One week ago, the Rockets were at a crossroads, having just been shellacked by the Clippers 128-95 to go down 3-1 in the Conference Semifinals. Things looked bleak, and there were only two options.
They could fold like a piece of fresh laundry, going out without so much as a whimper, and head into an offseason of uncertainty after a season of playoff underachievement.
Or they could step up, grow together as teammates, and make history.
The Rockets chose option B.
First, they stepped up, as they held their ground at home, pounding the Clippers 124-103 to earn back some of the respect they had lost in the previous two blowouts.
Next, they grew together as teammates in the epic comeback of Game 6. James Harden rode the pine in the fourth quarter and cheered, as mid-season acquisitions Josh Smith and Corey Brewer swam straight into the shark frenzy and rescued the Rockets from the jaws of defeat in a 119-107 shocking victory.
The Rockets overcoming a 19-point second half deficit added to the franchise's playoff lore during this 20th anniversary of the last Houston championship squad and will always remain a defining moment from this season.
And then they made the history books. With their 113-100 wire-to-wire victory over the Clippers at home in Game 7, the Rockets became just the ninth team in NBA history to win a playoff series after falling behind 3-1. They also became the first Rockets team since 1997 to make the Western Conference Finals.
The closeout game was their magnum opus in the playoffs up to this point, their most in-sync team effort to date in the postseason, and stood strongly as a prime example of playing with maximum effort and playing as the sum whole.
When you play the game the right way, good things happen. Whether it was Terrence Jones cleaning up a missed alley-oop to Clint Capela, Dwight Howard scoring off a blocked Corey Brewer shot, or Pablo Prigioni suddenly creating absolute havoc on the defensive inbound, the Rockets were always in the right place at the right time.
The total team effort included 31 points, 7 rebounds, 8 assists and 3 steals from Harden, putting a stamp on the game as only an elite player can.
Howard showed up as well, with 16 points and 15 rebounds, scoring on dunks and put backs and patrolling the paint all afternoon.
Trevor Ariza was magnificent and the game's true difference maker, scoring 22 points with 6 threes, mostly off of Harden drive and kicks, and he also played as versatile a defensive performance as there is in this game.
Ariza was matched up with Chris Paul at times, Blake Griffin at others and J.J. Redick still at others. And he defended them all extremely well.
Smith contributed 15 points and some timely shooting and defense on Griffin. Brewer sliced and diced his way to 11 points and played swiss army knife defense similar to Ariza. Prigioni had 3 steals off of inbounds plays, delivered accurate passes, had a clutch three-pointer and provided a steady hand at the point.

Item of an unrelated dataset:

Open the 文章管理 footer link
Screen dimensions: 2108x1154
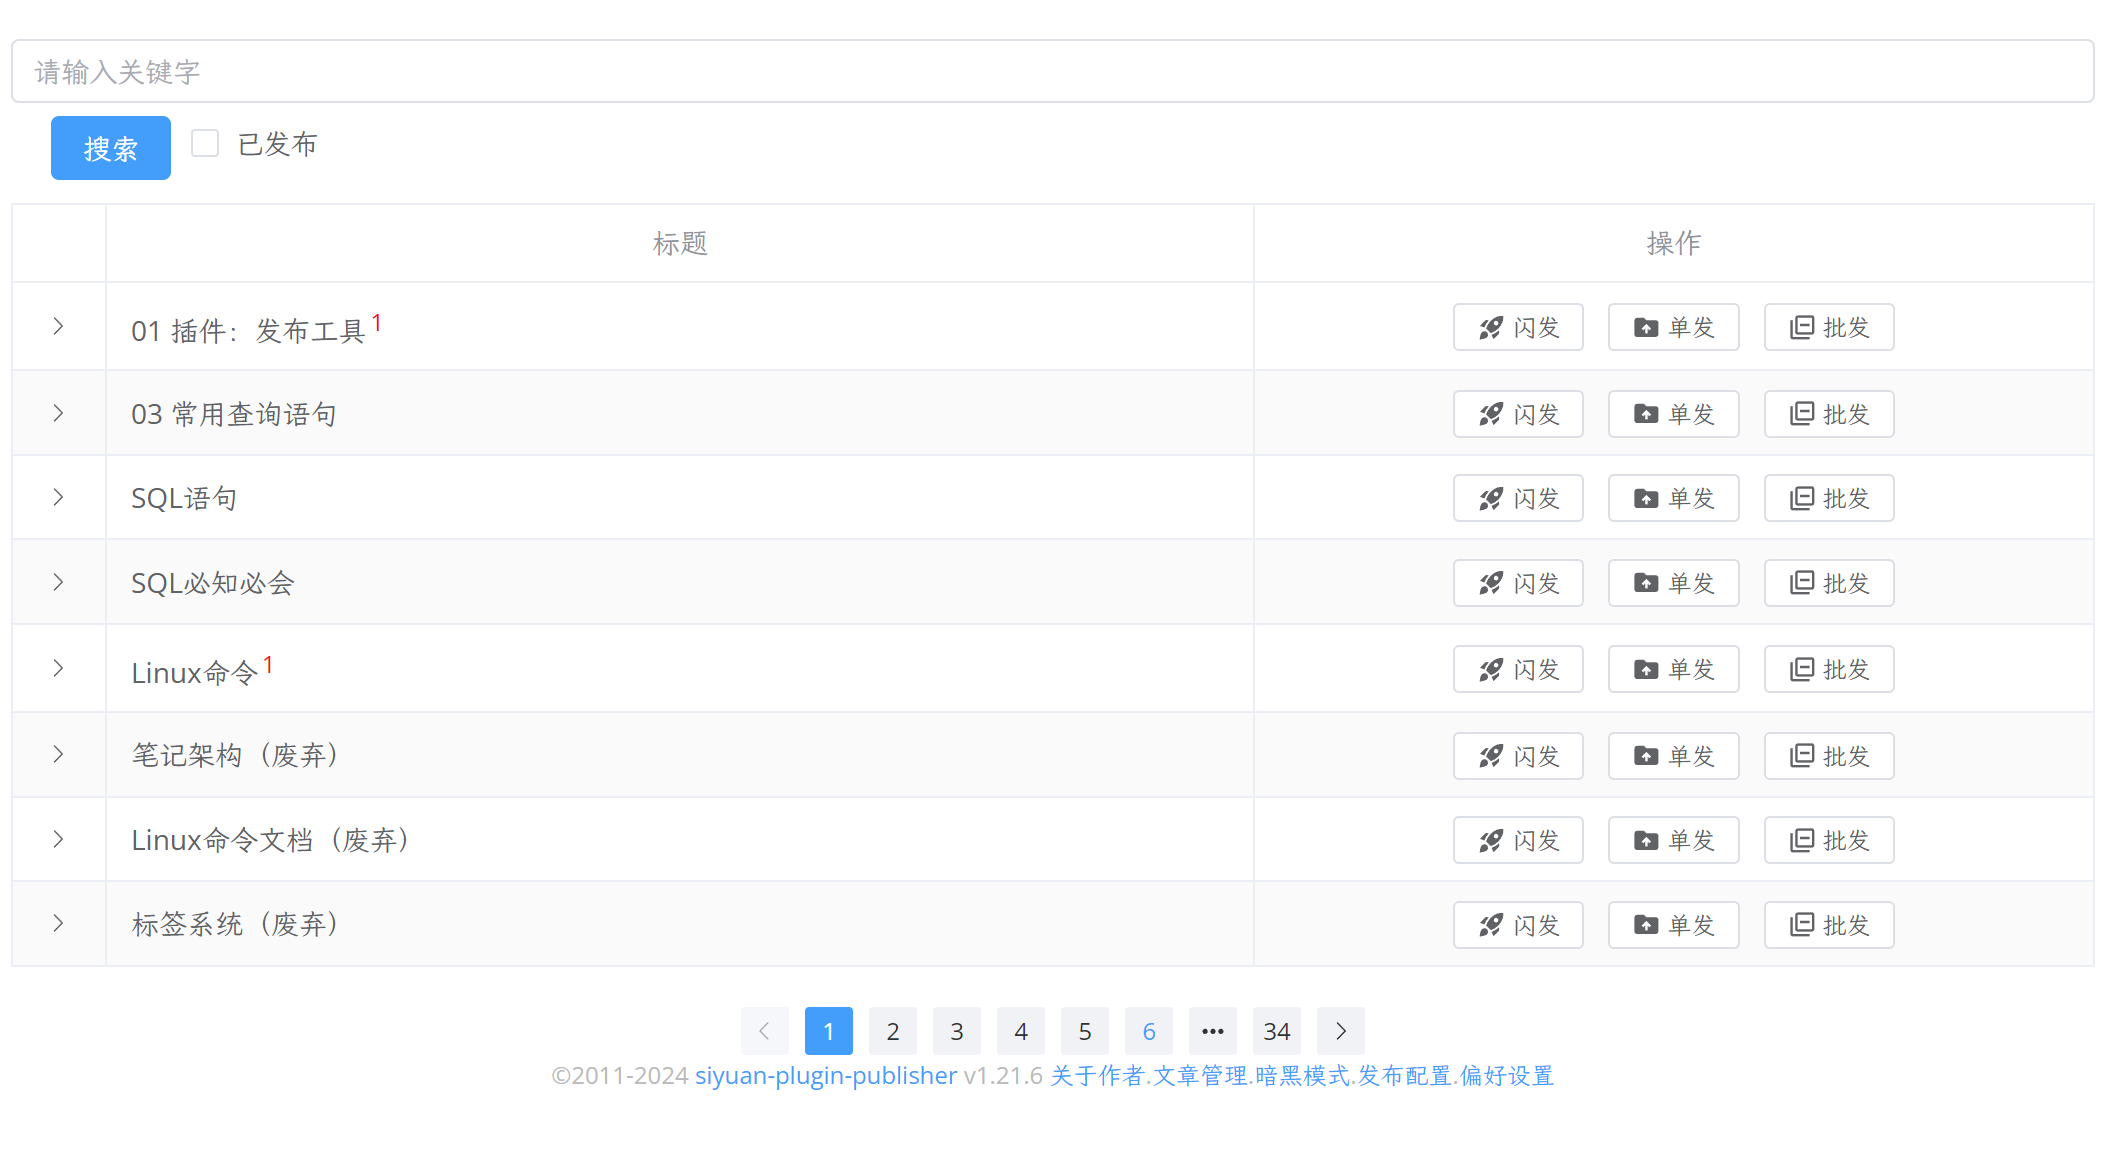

Even the Rockets who didn't flash on the stat sheet got involved. Despite scoring only 4 points on 1-6 shooting, Jason Terry helped set the tone for the afternoon by immediately diving for loose balls in the first quarter. Capela hit two timely free throws and had a blocked shot in his 6 minutes covering for Dwight. And Jones helped hold down the second unit with his hard-nosed play and defense.
The Rockets now move on to the Western Conference Finals and a match with the Golden State Warriors, by far the league's best team this season. And while there are several major concerns that need addressed going into the series -- namely the Rockets' current penchant for oodles of turnovers and the fact that they lost the regular season series to the Warriors in a sweep -- take a moment first to enjoy one of life's great pleasures:
Watching your favorite team come together and leave their mark on the game we all love.
No matter what else happens this season, the 2014-2015 Houston Rockets have carved out their own page in the franchise history books.